LAWS(CAL)-2014-3-224

BHARAT CHANDRA DAS Vs. KAMAL KUMAR KEDIA

Decided On March 13, 2014
BHARAT CHANDRA DAS Appellant
V/S
Kamal Kumar Kedia Respondents

JUDGEMENT

(1.) THE claimants are the appellants in this appeal. They are aggrieved by an award of the Motor Accidents Claims Tribunal, Paschim Medinipur dated August 8, 2006 in MAC Case No.253 of 2002. The claimants filed the application under s.166 of the Motor Vehicles Act, 1988 on March 30, 2002. They filed it as the parents of one Susanta Das. Their case was as follows. In an accident caused by an oil tanker No.WB 33 -2905 driven rashly and negligently their son Susanta was killed on March 11, 2002. Susanta was 18 and earning Rs. 3000 per month. There was in force a policy issued by the insurance company in relation to the use of the vehicle. Hence the owner of the vehicle and the insurance company became liable to pay them Rs. 2 lakh compensation with future prospects addition, interest, and costs. The insurance company contested the case by filing a written statement. In proof of the case the first claimant, the victim's father, testified as PW1 and an eyewitness to the accident testified as PW2. The claimants exhibited copies of FIR, charge -sheet, seizure list, post -mortem report, and the insurance policy. The insurance company did not give any evidence.

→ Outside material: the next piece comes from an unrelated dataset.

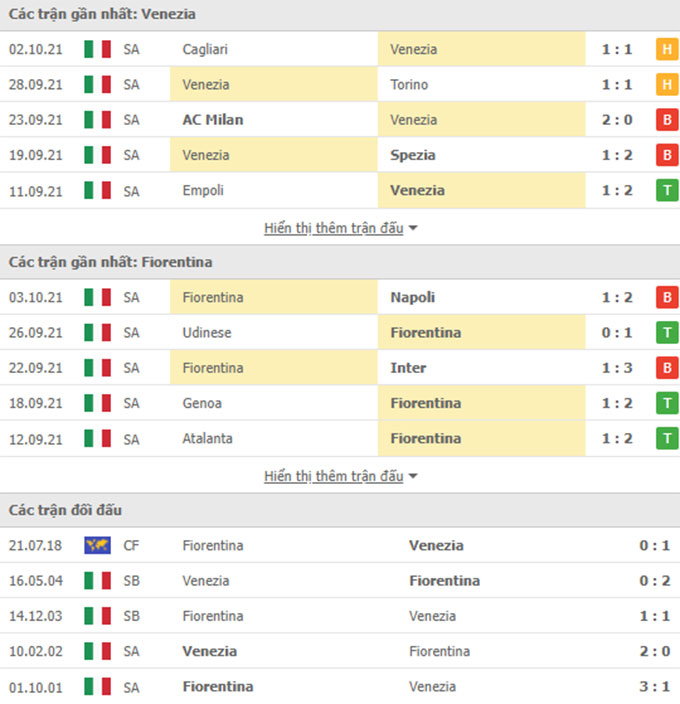Click the red B badge on AC Milan row
This screenshot has height=704, width=680.
(x=667, y=120)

(2.) THE claims tribunal held as follows. Evidence proved that the accident was due to rash and negligent driving of the offending vehicle, and that the victim killed in it was 18. No witness was examined to prove that the victim had worked as mason in his house. Hence it was not proved that he was a mason. Rs. 15,000 notional income provision of the Second Schedule to the Act should be applied with one -third deduction towards the victim's personal and living expenses.

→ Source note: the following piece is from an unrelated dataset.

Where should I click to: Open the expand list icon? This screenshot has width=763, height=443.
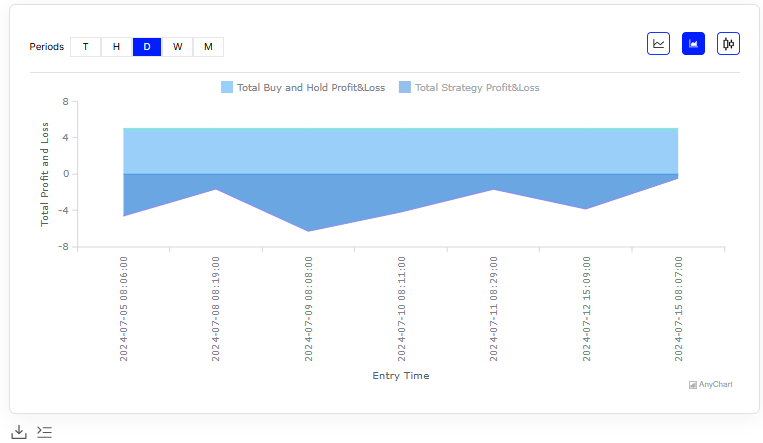coord(44,432)
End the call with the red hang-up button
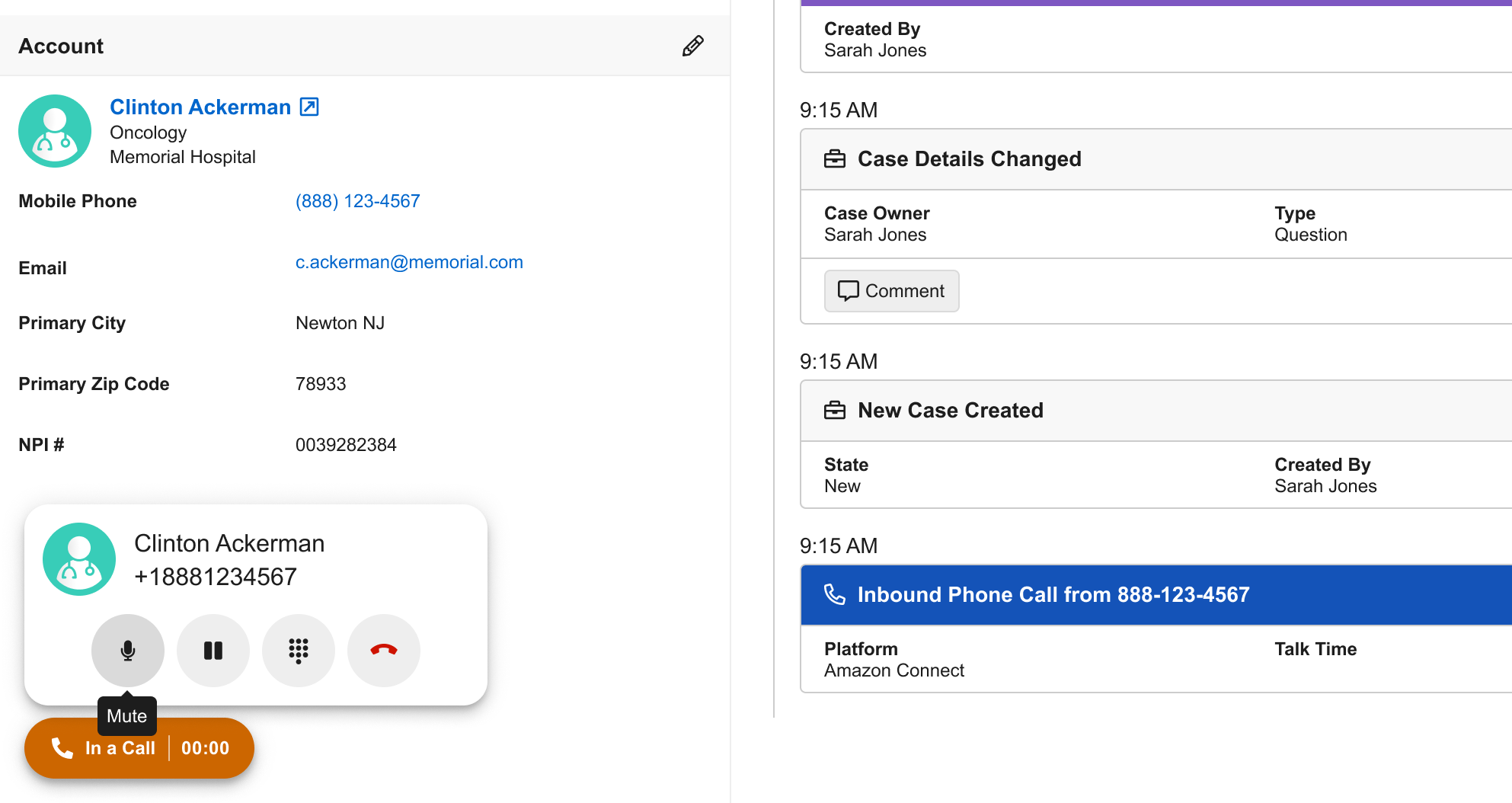 384,651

(3.) MR . Roy appearing for the claimants has submitted as follows. The claims tribunal erred in law by rejecting the evidence that as mason the victim used to earn Rs. 3,000 per month, by not adding 50% of the determined income on account of future prospects, and by ordering that the insurance company would pay 6% p.a. interest only if it failed to pay the amount of compensation within the time mentioned in the award.